En abril de 1982 manifestaba Felipe González, refiriéndose al presidente del Gobierno entonces en funciones, que había "dicho públicamente que la economía mejora, aunque el paro siga aumentando. No establezco ninguna conexión de aquiescencia entre aquel hecho y esta declaración, pero eso que ha declarado el presidente del Gobierno es monstruoso". Monstruoso, pensaba el presidente actual, es que se pueda decir que las cosas marchan, que la economía va por buen camino, cuando la tasa de parados, superaba el 14%. Llegados al récord del 20%, no sé con qué adjetivo calificaría hoy el estado de la nación, desde la triste experiencia de que, en los 10 años de su Gobierno, en ningún momento ha conseguido una tasa inferior a lo que entonces él consideraba "monstruoso".

En la crisis general que sufre Europa, con un rápido aumento del desempleo en todos los países de la Comunidad, me temo que el Gobierno, ya tan escarmentado con sus pronósticos sobre la reducción del paro, si sigue convencido de que no habría otra política posible, trate al fin de justificar los tres millones de parados -que no todos se negarán a trabajar, o lo hacen ya en la economía sumergida- como el mal menor en que se fundamenta nuestro dinamismo futuro, como reza la legitimación implícita que del paro ha hecho siempre la derecha.

Ahora bien, muchos españoles no podrán imaginar que el dogma del converso pueda sobreponerse hasta éste punto a la evidencia y querrán saber si el presidente sigue convencido de que, desde la prioridad absoluta de reducir el paro, la política económica realizada sigue considerándola la correcta. Si, pese a los resultados, así lo piensa, se impone una segunda pregunta: ¿en qué basa entonces su confianza para pensar que en los próximos 10 años la continuación de la misma política tendrá más éxito que en el decenio anterior?

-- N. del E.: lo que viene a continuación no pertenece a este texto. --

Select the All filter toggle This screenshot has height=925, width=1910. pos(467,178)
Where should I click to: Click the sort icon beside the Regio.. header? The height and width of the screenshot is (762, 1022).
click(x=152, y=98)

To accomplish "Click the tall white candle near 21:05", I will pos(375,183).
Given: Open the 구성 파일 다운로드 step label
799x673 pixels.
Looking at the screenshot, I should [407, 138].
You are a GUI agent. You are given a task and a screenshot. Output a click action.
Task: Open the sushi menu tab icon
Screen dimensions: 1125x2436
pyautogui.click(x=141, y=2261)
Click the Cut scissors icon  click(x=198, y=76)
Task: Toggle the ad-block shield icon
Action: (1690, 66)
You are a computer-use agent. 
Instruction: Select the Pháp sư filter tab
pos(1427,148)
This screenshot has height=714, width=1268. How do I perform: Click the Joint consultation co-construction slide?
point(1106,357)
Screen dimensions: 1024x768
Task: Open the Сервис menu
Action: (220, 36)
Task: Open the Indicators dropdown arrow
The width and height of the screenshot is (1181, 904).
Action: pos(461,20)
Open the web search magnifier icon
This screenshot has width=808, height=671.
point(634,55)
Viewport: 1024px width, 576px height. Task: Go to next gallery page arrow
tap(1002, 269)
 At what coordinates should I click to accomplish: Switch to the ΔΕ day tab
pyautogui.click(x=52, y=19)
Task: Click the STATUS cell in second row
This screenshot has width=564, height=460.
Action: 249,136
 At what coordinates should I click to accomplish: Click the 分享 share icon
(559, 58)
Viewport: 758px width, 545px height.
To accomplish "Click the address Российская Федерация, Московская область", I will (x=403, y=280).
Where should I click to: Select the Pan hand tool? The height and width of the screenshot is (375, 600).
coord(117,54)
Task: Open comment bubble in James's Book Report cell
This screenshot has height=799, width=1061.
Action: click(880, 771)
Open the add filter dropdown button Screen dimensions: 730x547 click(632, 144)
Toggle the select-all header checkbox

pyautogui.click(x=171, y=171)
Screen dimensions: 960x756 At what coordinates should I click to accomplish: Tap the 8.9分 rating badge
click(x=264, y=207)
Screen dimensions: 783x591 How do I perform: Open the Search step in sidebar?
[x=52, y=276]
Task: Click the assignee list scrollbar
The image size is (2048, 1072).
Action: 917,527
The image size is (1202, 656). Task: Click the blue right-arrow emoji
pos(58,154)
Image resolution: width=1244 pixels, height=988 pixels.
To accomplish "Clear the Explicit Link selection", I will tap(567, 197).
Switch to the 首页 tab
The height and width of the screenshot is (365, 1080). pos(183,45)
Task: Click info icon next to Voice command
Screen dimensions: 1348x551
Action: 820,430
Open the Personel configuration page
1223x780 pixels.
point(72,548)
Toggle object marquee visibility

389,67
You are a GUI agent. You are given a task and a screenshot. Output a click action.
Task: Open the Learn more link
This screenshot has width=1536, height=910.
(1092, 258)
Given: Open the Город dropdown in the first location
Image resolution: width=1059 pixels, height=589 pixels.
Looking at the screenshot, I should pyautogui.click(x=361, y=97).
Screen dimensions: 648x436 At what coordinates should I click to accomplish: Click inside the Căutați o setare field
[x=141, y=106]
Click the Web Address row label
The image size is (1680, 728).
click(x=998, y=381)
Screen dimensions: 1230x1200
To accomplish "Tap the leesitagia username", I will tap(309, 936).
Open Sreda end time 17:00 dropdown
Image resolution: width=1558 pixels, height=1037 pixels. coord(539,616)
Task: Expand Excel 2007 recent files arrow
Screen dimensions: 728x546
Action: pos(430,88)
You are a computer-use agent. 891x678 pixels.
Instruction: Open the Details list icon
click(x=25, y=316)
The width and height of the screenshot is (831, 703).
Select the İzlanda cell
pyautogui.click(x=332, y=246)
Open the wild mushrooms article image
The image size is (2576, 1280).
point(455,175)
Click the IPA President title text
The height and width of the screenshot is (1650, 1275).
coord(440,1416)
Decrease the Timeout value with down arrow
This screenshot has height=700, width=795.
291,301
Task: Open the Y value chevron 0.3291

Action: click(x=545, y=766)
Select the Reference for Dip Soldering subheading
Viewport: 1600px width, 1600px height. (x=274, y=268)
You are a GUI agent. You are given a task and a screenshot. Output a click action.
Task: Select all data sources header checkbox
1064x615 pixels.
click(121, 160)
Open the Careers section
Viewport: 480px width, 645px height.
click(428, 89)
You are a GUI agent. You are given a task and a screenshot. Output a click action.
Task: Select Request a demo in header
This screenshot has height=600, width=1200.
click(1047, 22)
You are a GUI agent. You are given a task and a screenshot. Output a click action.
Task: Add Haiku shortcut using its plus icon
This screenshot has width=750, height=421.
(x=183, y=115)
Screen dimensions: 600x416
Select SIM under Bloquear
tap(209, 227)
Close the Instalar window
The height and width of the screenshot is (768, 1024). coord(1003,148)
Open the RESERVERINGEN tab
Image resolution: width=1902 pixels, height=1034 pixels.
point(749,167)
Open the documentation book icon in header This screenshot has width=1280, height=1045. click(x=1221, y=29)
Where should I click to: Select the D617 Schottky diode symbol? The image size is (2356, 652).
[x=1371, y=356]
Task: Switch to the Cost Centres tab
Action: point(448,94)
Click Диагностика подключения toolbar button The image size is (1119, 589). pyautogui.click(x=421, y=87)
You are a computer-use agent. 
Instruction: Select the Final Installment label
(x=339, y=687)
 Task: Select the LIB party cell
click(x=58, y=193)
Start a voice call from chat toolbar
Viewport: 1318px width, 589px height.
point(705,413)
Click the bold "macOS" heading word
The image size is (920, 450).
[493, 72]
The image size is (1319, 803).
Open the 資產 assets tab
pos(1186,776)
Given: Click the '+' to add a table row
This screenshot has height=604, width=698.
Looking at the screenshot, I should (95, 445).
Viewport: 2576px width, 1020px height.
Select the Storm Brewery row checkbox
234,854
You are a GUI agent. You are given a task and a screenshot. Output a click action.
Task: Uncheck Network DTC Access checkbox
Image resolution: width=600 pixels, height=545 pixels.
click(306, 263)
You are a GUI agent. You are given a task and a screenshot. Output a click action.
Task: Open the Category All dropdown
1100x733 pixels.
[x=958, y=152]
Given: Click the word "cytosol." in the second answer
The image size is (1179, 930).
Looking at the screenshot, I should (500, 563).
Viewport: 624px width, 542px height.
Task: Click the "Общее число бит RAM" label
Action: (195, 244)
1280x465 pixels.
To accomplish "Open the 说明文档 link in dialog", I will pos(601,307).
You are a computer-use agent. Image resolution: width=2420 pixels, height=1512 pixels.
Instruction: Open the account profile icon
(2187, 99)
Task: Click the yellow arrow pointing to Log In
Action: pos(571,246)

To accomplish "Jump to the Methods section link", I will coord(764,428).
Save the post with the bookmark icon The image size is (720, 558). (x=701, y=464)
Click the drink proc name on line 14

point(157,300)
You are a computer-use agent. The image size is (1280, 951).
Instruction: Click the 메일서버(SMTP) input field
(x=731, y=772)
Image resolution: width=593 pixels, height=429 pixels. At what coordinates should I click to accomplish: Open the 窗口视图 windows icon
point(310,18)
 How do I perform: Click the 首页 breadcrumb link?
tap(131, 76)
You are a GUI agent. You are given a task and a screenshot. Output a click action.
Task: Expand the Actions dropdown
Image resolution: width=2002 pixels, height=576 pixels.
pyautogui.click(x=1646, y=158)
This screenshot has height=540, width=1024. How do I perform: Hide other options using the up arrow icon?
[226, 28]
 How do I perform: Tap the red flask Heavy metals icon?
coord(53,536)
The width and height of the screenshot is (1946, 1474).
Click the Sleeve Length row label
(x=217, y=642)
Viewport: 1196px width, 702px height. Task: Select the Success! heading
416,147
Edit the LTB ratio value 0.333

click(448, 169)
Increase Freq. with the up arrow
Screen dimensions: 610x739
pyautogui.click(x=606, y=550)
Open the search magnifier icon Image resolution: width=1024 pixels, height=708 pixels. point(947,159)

En un año electoral, el presidente tiene ante sí la ardua labor de convencer a los españoles de que una política que no ha funcionado en los 10 últimos años, sin cambiarla en lo fundamental, va a funcionar en los próximos. O bien anunciar un cambio de rumbo y volver a la política socialdemócrata que defendía en la oposición. Lo malo es que un segundo giro hecho por él no contaría ya con demasiada credibilidad. Cuando las políticas se agotan, los políticos, por superdotados que se sientan, acaban por desinflarse. Lo malo es que, al empeñarse en ignorarlo, no faltan aquellos que prefieren abrir la caja de Pandora. Resultaría trágico que, sin haber puesto en práctica una alternativa socialdemócrata, el PSOE hubiera conseguido dejarla ya sin posible utilización, precisamente cuando el horizonte vuelve a presentarse como acaso la única salida del atolladero.

Ignacio Sotelo es catedrático de Ciencias Políticas de la Universidad Libre de Berlín.